I’m sounding cranky, but I’m not. I would be cranky if I was required to sit in a Slow Anything gathering, but I’m not, so let them do as they wilt. The insistence that we’re all so stressed by the pace of modern life is problematic, though; for one thing, it’s an old complaint. Go back to Bran ads in the 20s and you’ll find people obsessing over the effect of modern life’s hectic rush on your ability to compact and extrude sufficient feces; go back to the 50s and you’ll find ads with people who are so overloaded by modern life that they are smoking too much - not a bad thing per se, but if it’s a harsh cigarette that doesn’t have the mild flavor and easy draw of an L&M, they’re asking for trouble. (I find it hilarious that Phillip Morris used to warn against Cigarette Hangover - for heaven’s sake, those things were straight-up unfiltered mainline nicotine injectors; when I smoked cigarettes I couldn’t even make it through a Camel without feeling as if I’d inhaled the accumulated effluvia that rolled off a freshly-poured tar roof on a boiling summer afternoon.)
The amount of stress expands to fill the amount of space freed up by convenience and progress.
The emotions of someone trying to get to the bottom of their email on Friday are probably identical to the emotions of a caveperson trying to convert that wooly mammoth to grub and garb before it rots completely.

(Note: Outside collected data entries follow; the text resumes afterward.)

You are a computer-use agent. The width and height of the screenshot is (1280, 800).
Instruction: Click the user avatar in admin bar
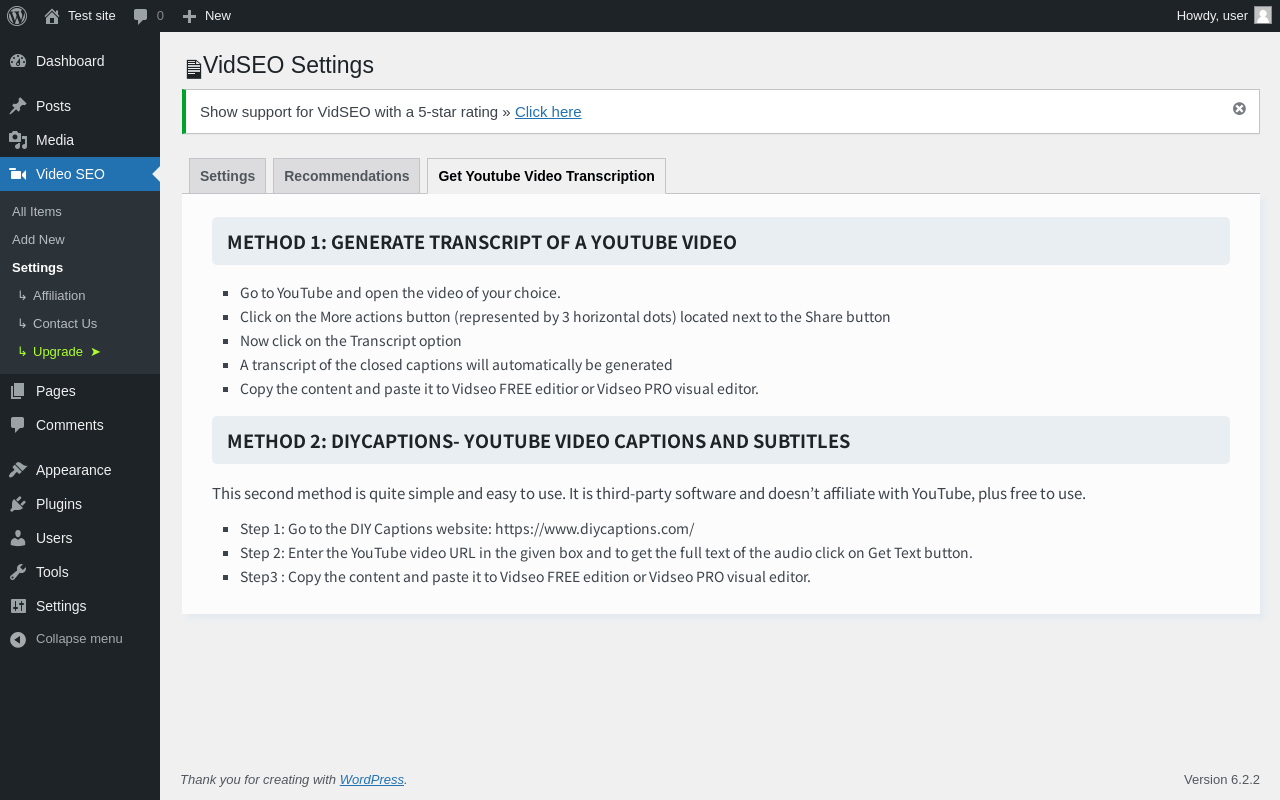1263,15
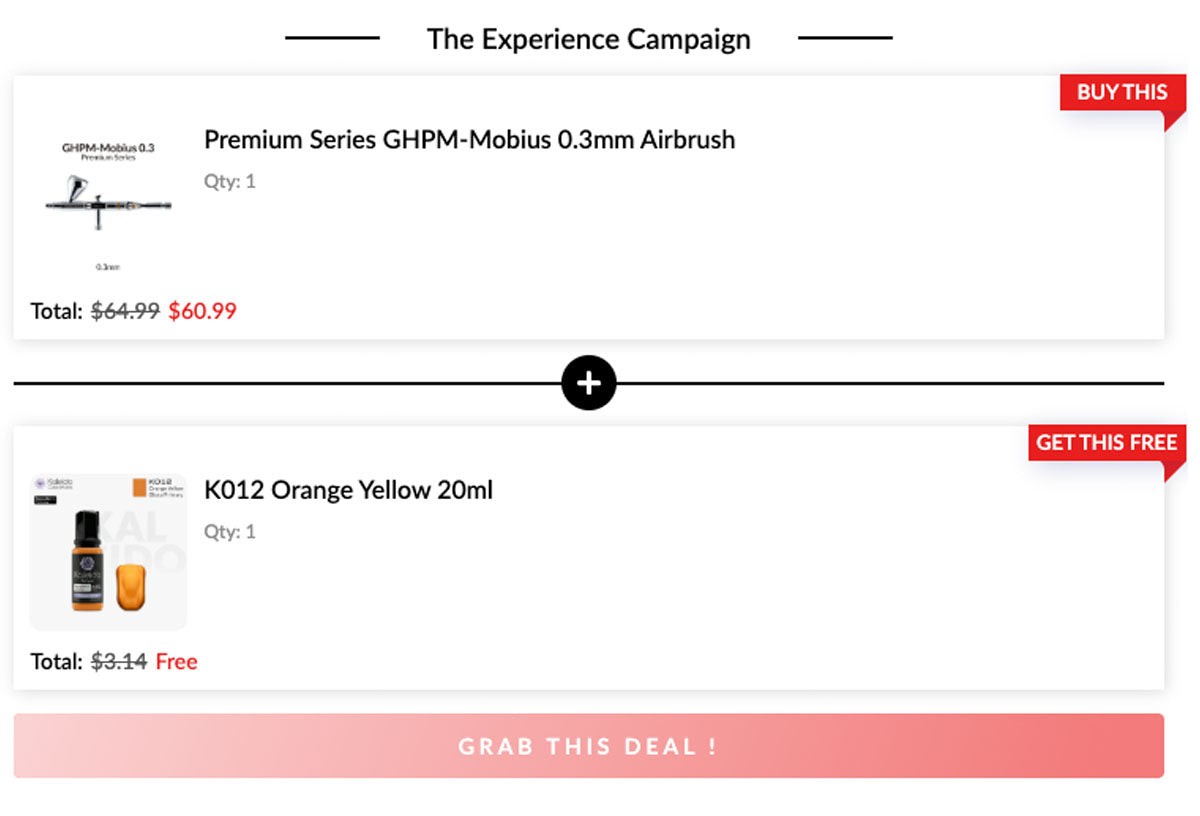
Task: Click the red GET THIS FREE badge
Action: [1106, 442]
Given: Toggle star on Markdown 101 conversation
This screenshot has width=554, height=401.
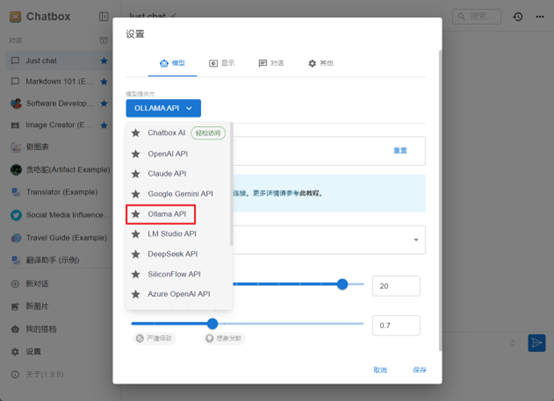Looking at the screenshot, I should tap(104, 82).
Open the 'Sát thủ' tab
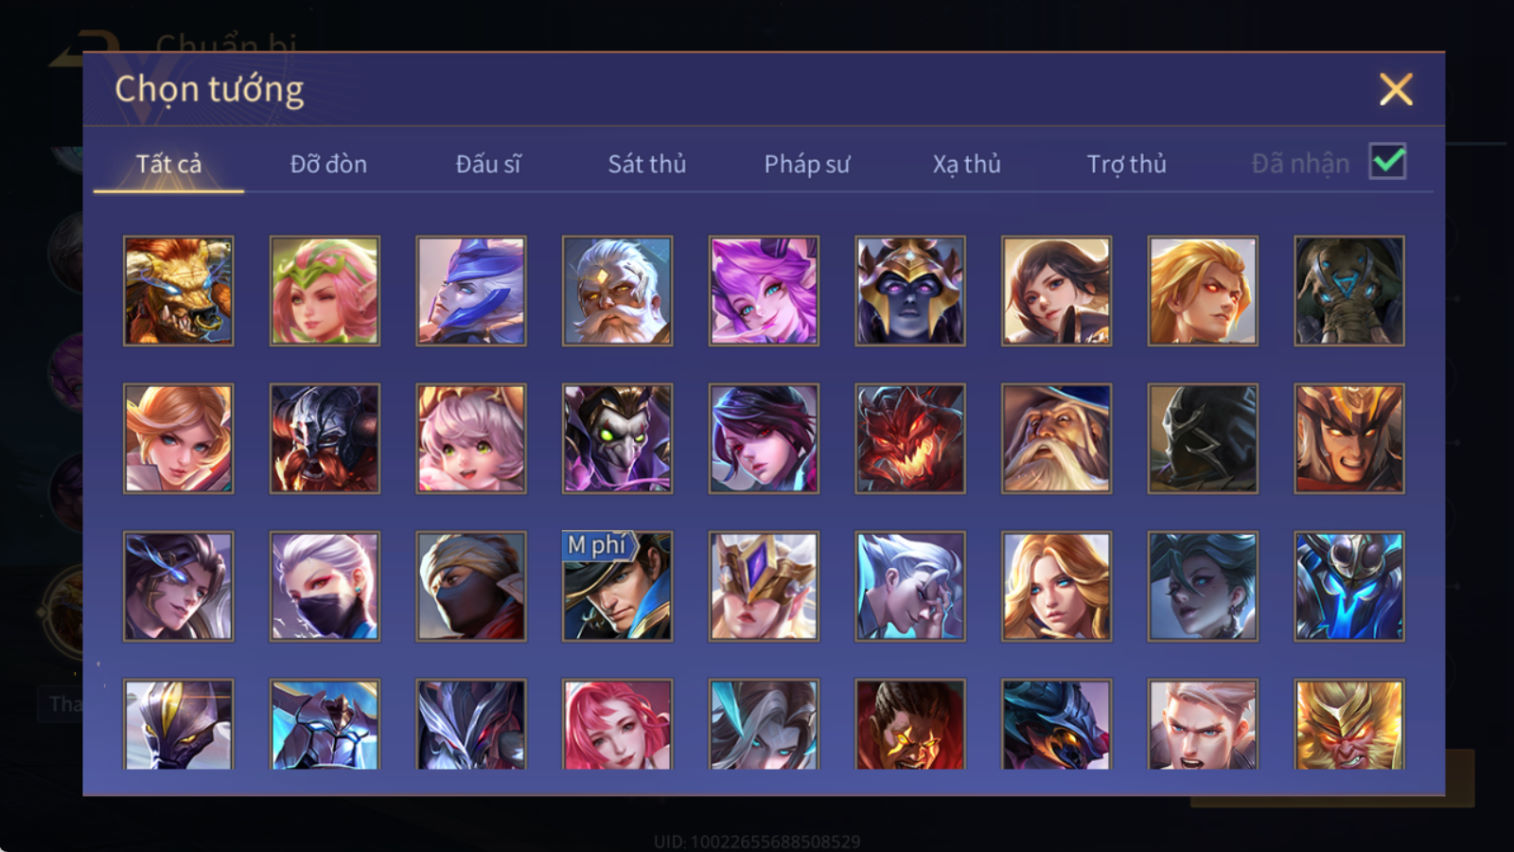 tap(647, 164)
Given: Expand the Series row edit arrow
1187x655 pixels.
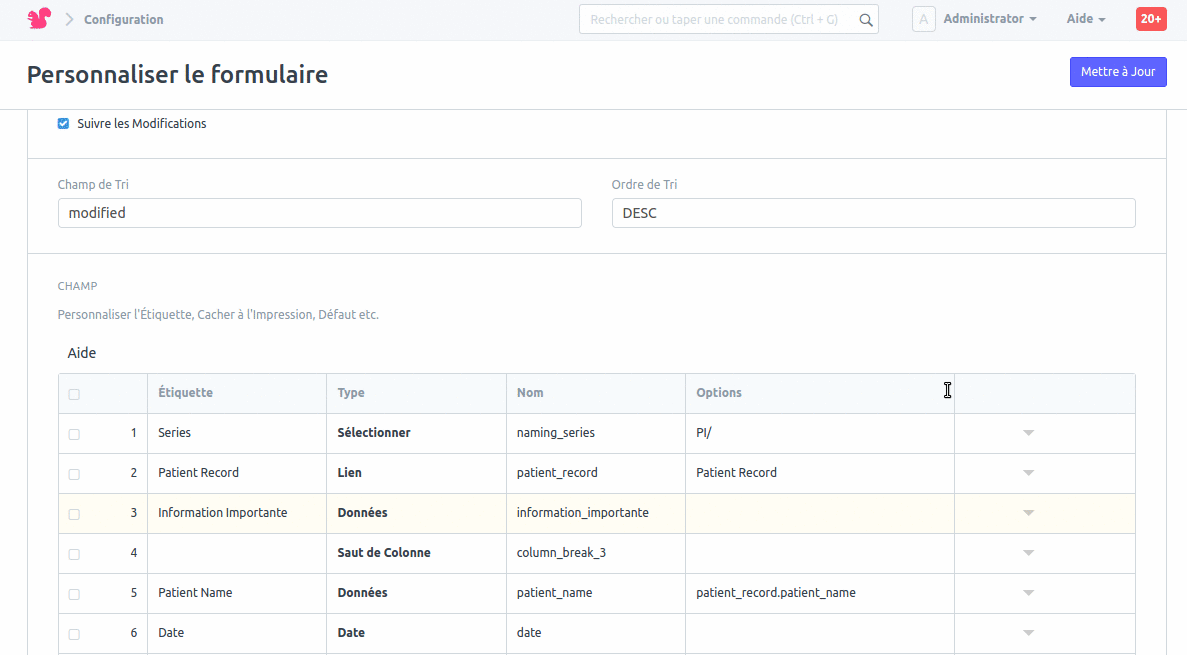Looking at the screenshot, I should (1028, 433).
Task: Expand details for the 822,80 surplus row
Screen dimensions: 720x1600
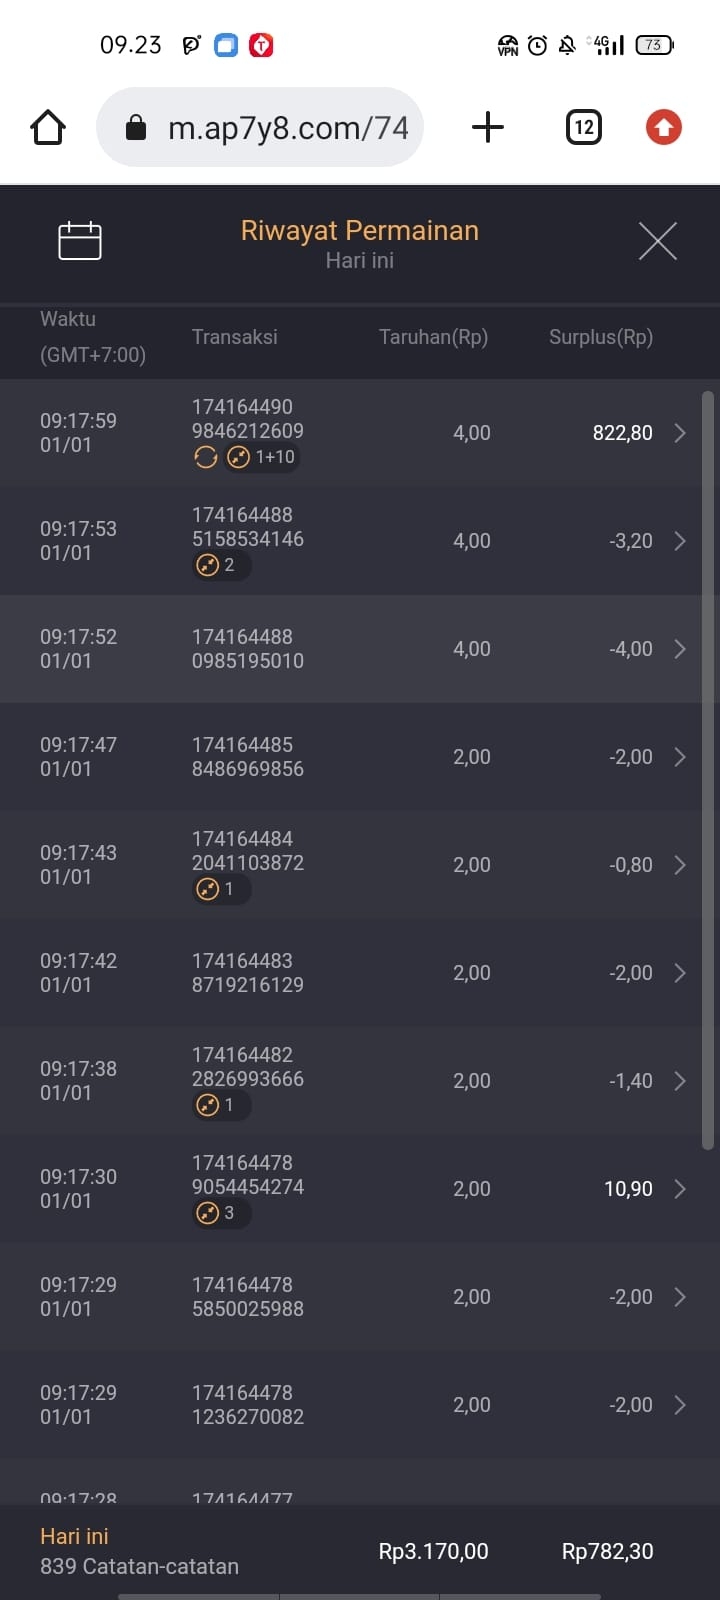Action: point(680,433)
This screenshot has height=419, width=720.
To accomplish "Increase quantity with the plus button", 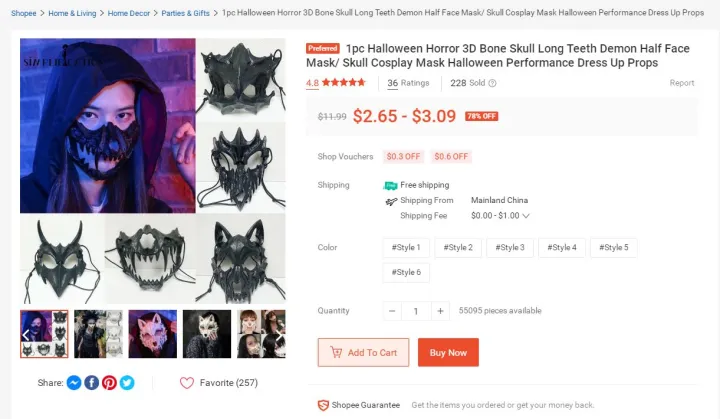I will click(440, 311).
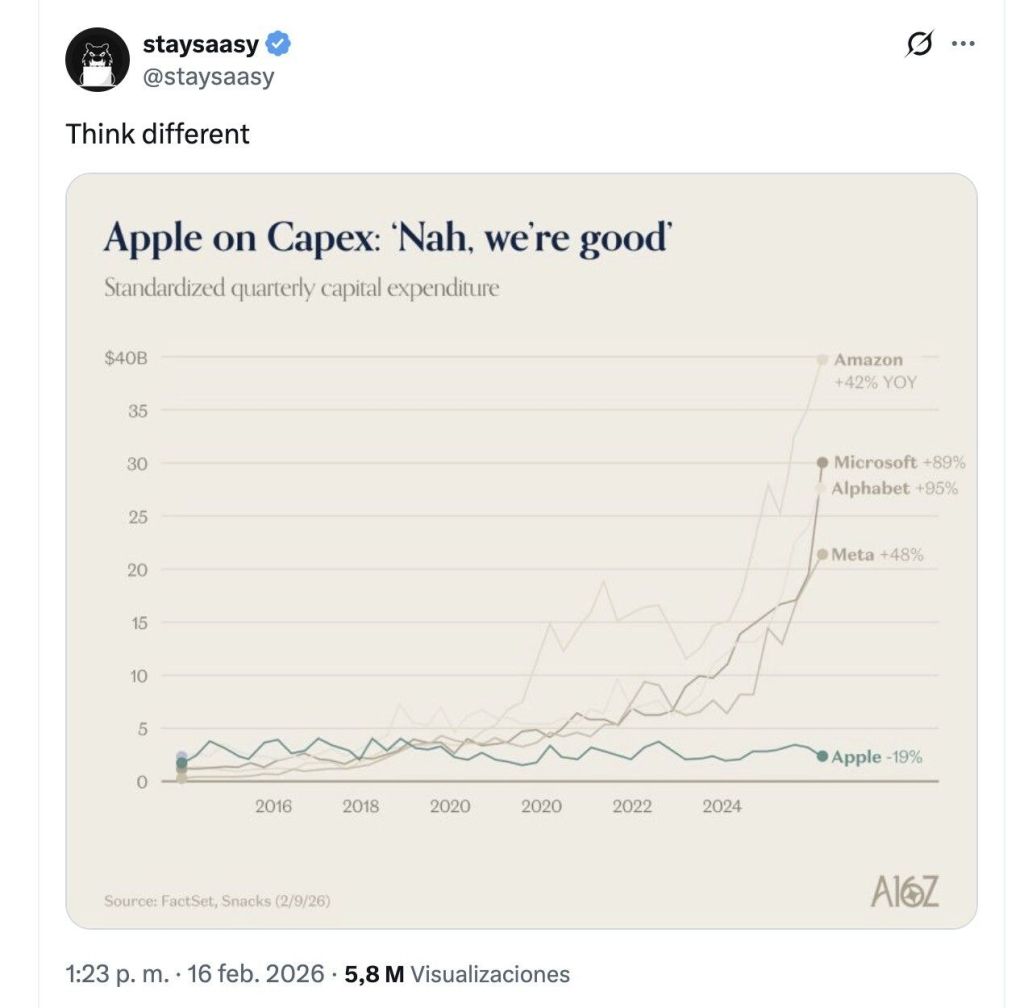Click the A16Z logo in the chart
The width and height of the screenshot is (1024, 1008).
click(904, 891)
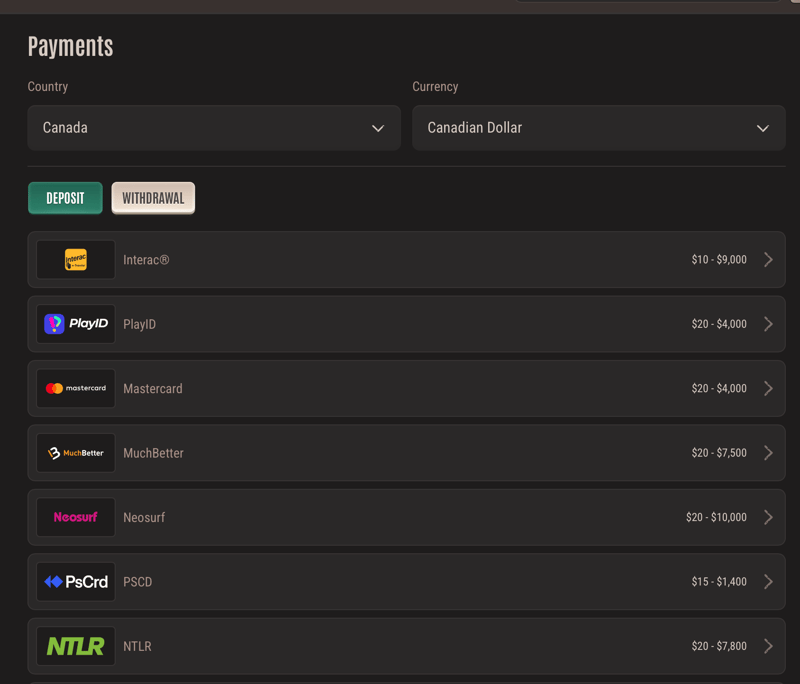Open the PSCD row chevron
This screenshot has width=800, height=684.
pyautogui.click(x=768, y=582)
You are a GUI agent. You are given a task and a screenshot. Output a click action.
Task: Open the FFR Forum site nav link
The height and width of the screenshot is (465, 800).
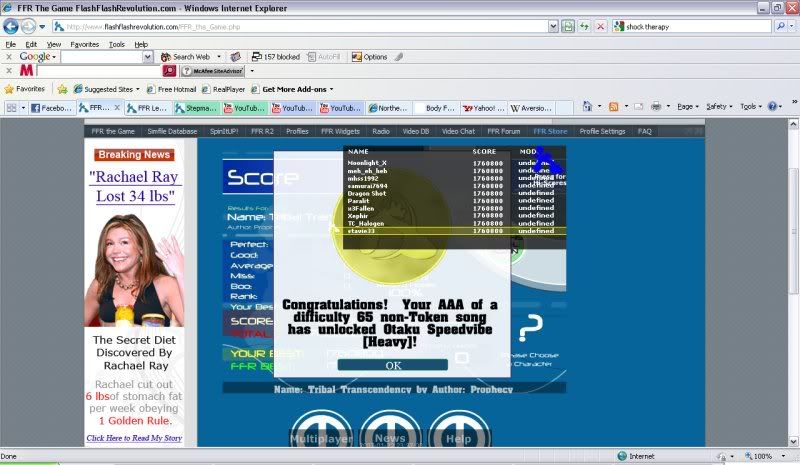pyautogui.click(x=503, y=131)
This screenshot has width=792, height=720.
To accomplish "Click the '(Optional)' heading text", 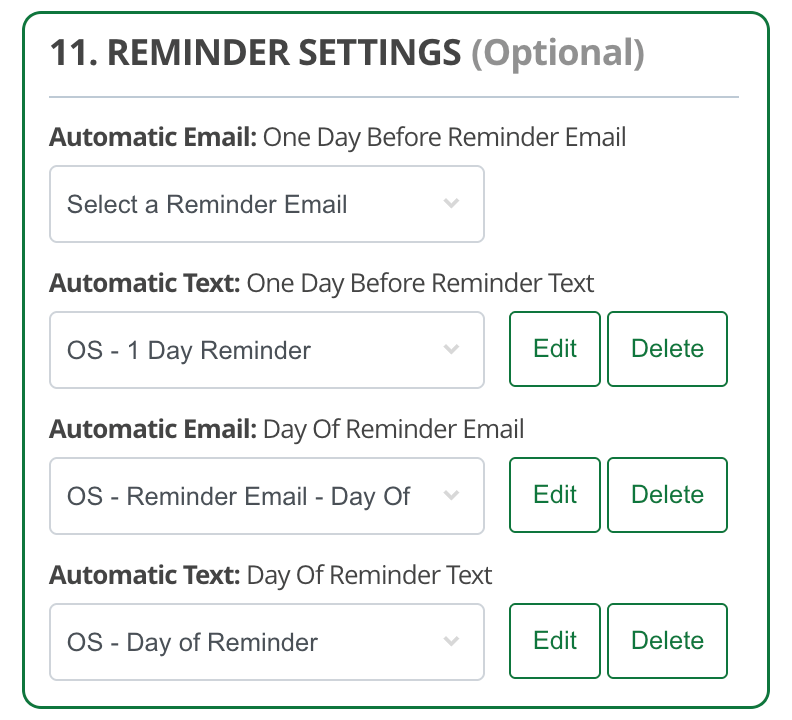I will [x=558, y=52].
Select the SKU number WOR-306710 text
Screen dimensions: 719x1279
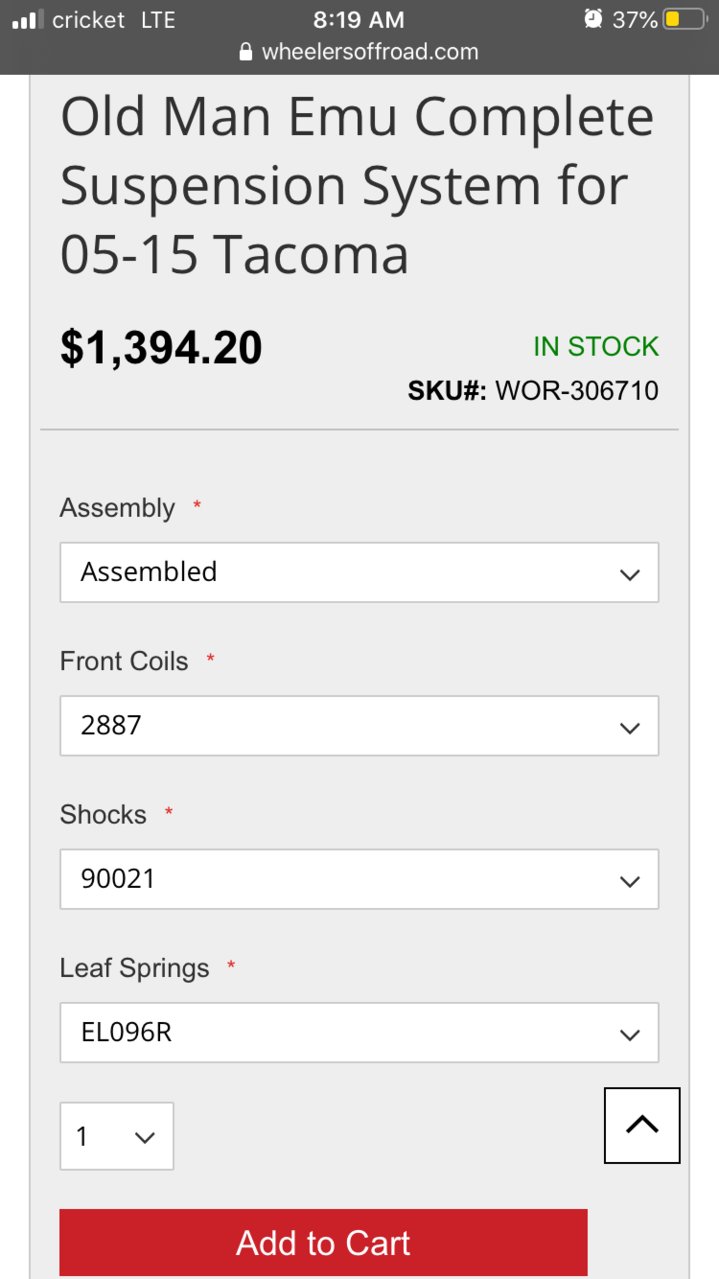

Our definition of what matters constantly gets easier, but it doesn’t mean we discount the things that matter appropriately.
Times when ads in Life magazine didn’t talk about stress: oh, that would be about 1941 to 1945.
No one would ever talk about a Slow Internet Movement, would they? We’re too accustomed to instant information! It’s time we yank out the broadband and go back to 300 baud modems, and let the information trickle in at a rate commensurate with our ability to absorb it.
Watched "K-19" last night; I'd seen it before, years ago. Liked it a little then; liked it more now. Serious question: it's a movie about a nuclear accident on a Soviet sub. Is there another culture besides the United States that makes movies praising the camraderie, dedication, patriotism and decency of a crew whose official mission was the destruction of our cities? If it had been ham-fisty, with eeevil ramrod commies and secret democratic officers who wanted to defect, it would have been silly. It was not silly. It's the Soviet version of "Das Boot," I suppose - you can't divorce it from its political context, but you do.
It is possible to find things to respect about the enemy, to find attributes and actions that stand apart from the conflict. On an unrelated note, a writer at Frisky talks about the men who saved their dates from the Aurora Madmen, and gets prickly about the idea that there's something gender specific about the good press they're getting.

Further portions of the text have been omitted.